Repeat the stretch of the listing from the line containing "You are a GUI" through the line containing "(x=236, y=89)", leaving out the pictures.

> [PROVIDED RECORDS]
┌────────
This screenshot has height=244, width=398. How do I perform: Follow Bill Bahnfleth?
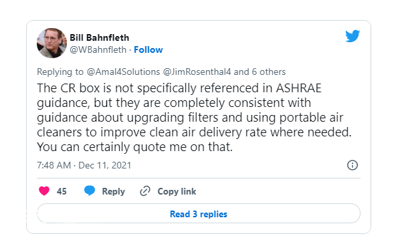148,49
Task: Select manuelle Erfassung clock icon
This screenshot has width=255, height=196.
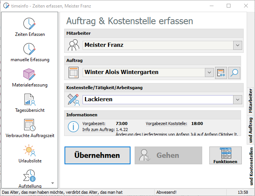Action: tap(30, 50)
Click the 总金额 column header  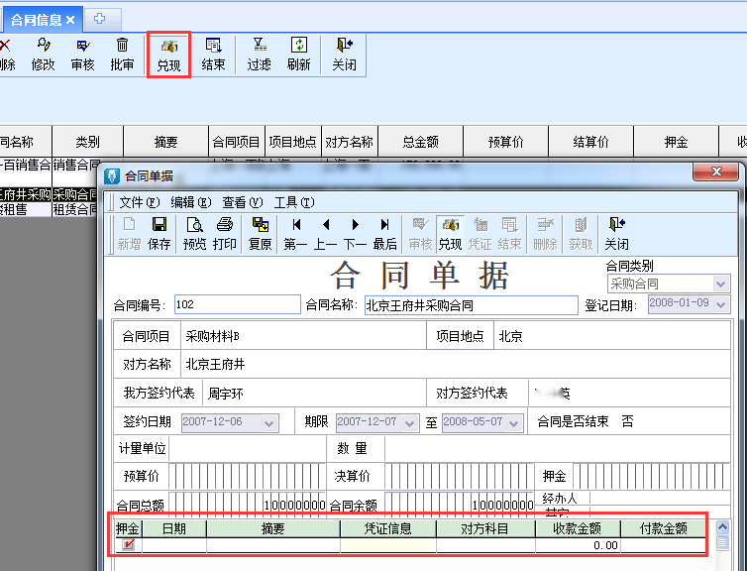[x=421, y=143]
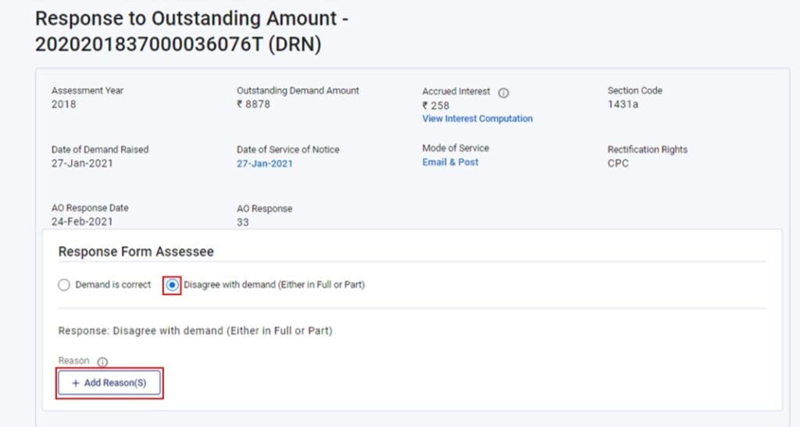This screenshot has width=800, height=427.
Task: Click the AO Response value 33
Action: (243, 222)
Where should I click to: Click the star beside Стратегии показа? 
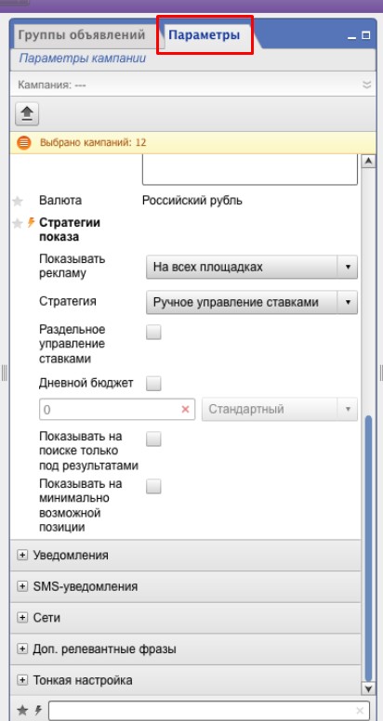(x=18, y=224)
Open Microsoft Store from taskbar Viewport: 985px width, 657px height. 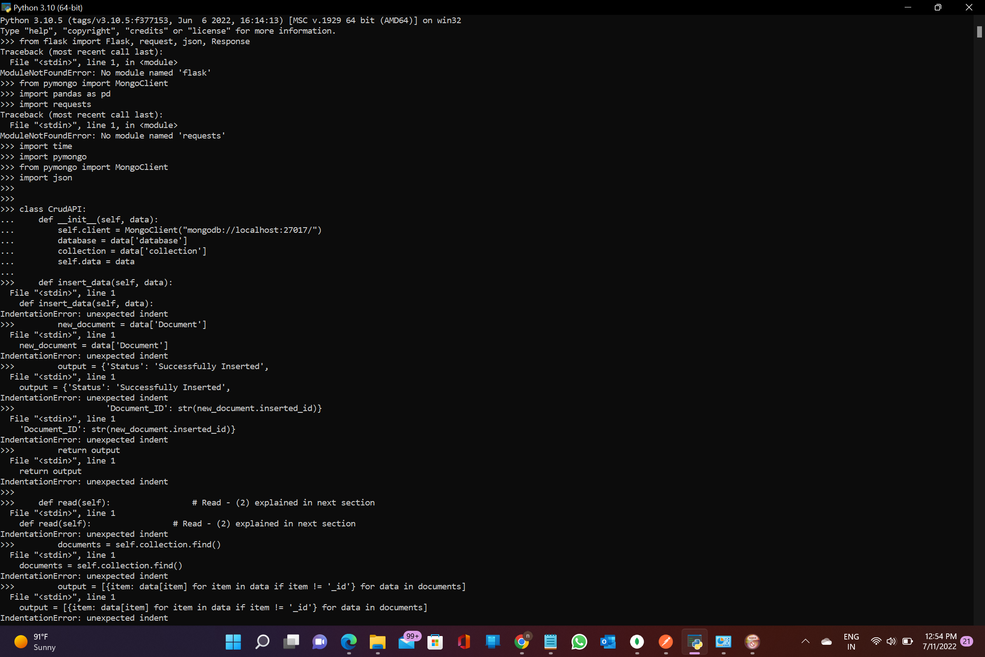click(x=435, y=642)
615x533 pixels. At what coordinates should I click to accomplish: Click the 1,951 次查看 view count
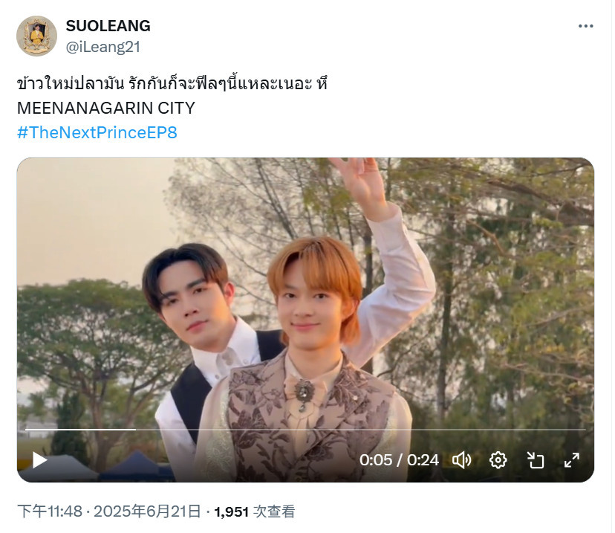click(255, 511)
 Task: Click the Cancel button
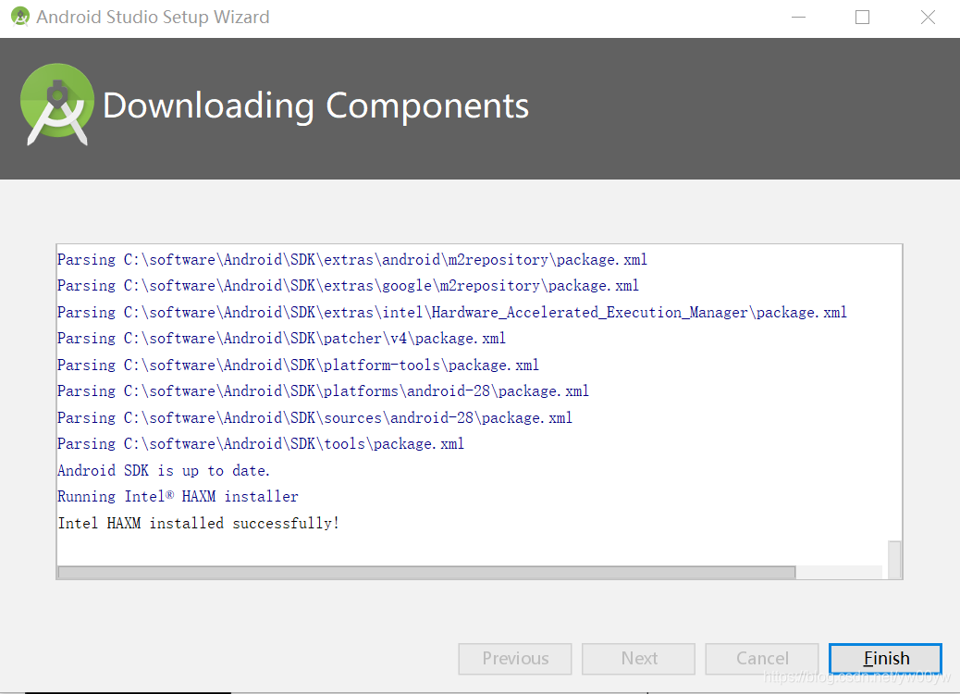point(762,659)
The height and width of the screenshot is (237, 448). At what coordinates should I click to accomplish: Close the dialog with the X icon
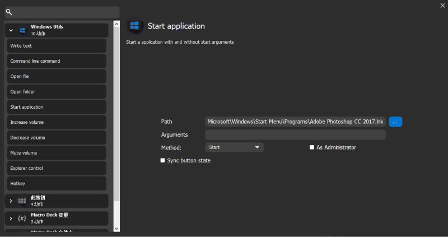pyautogui.click(x=442, y=5)
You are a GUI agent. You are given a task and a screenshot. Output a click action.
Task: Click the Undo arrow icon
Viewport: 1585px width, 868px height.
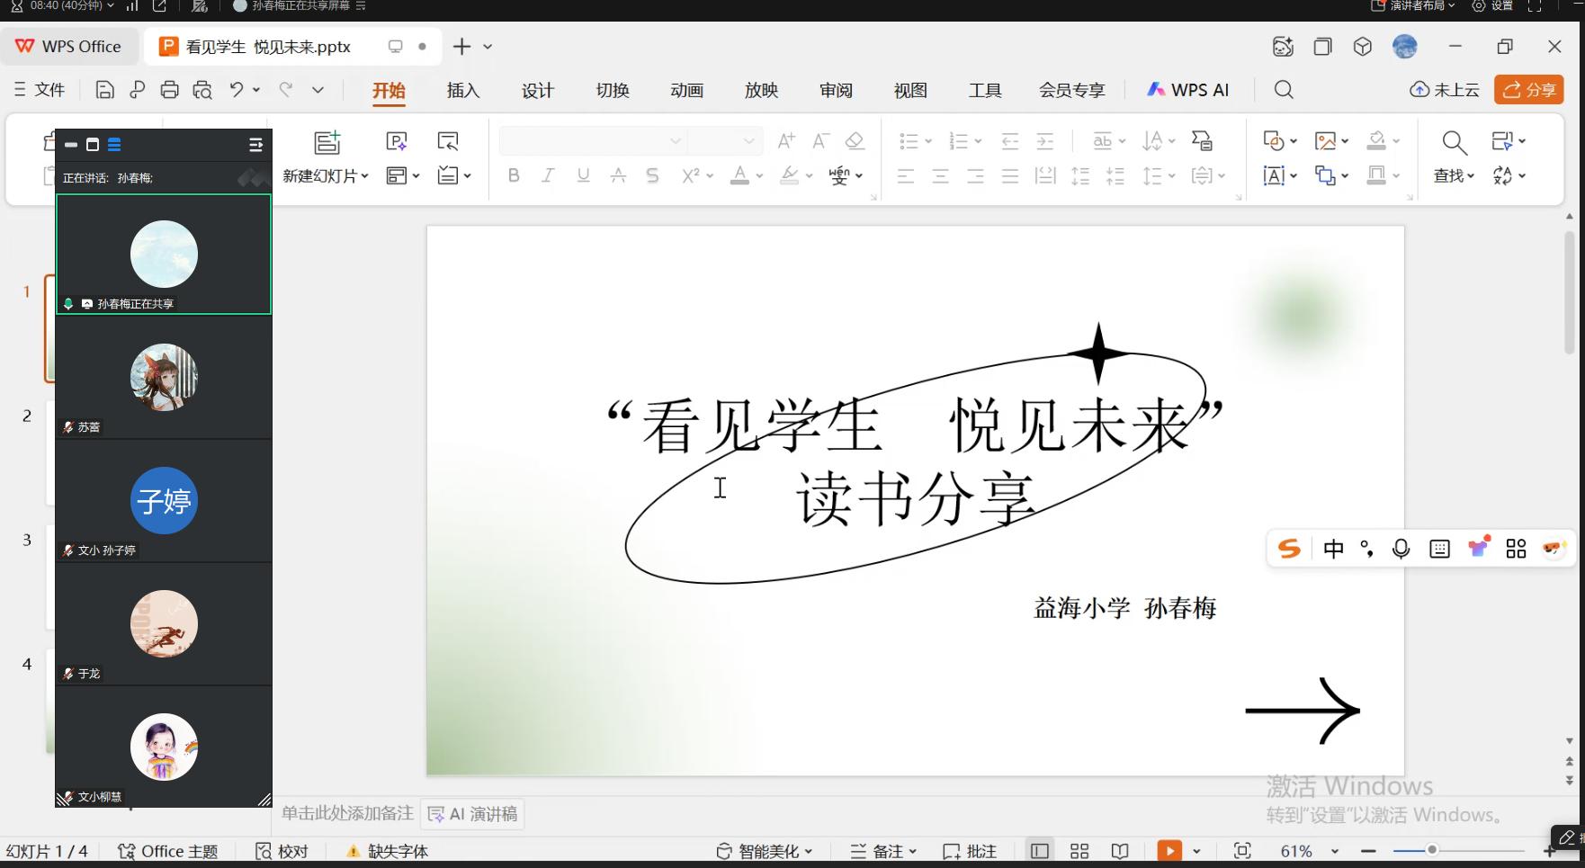(x=236, y=89)
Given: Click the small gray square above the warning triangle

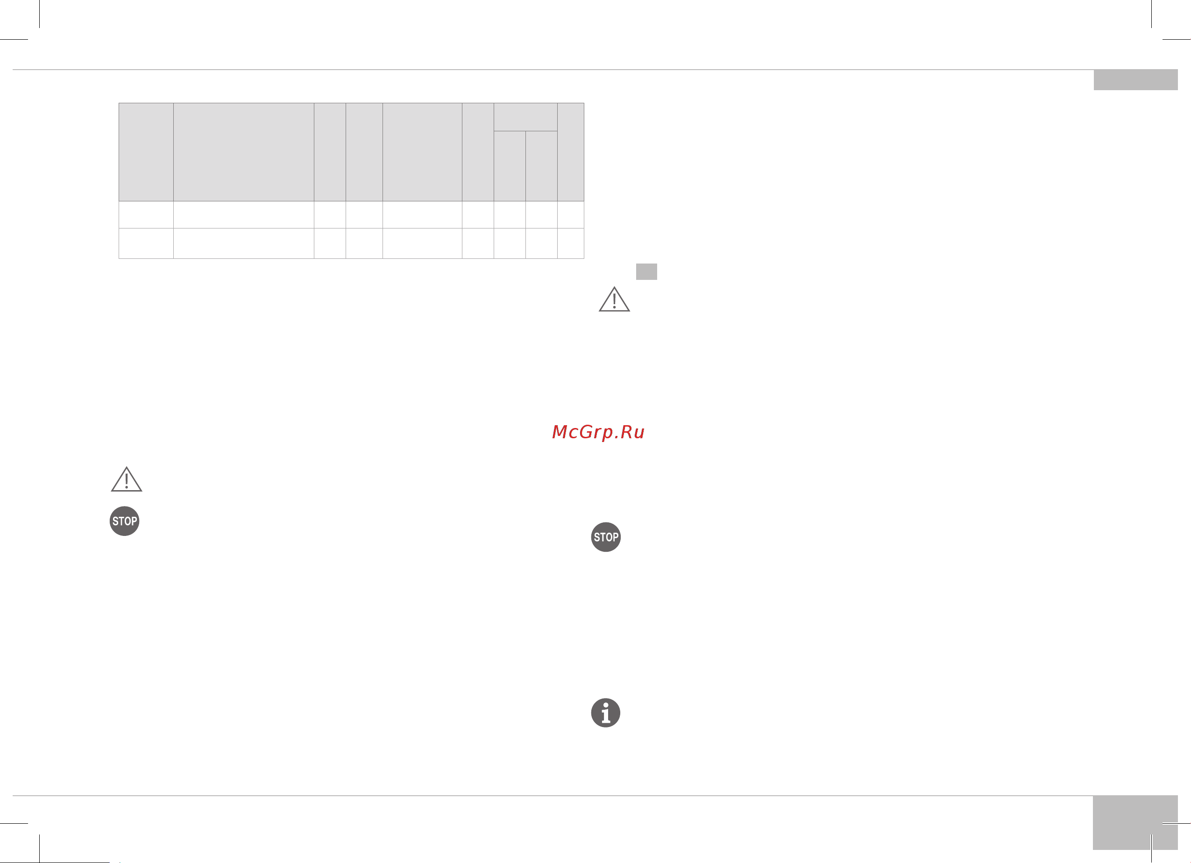Looking at the screenshot, I should click(x=646, y=272).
└────────
> [CORRECT OUTPUT]
You are a GUI agent. You are given a task and a screenshot. Output a click action.
Task: Click the Undo arrow icon
Viewport: 1585px width, 868px height.
(x=236, y=89)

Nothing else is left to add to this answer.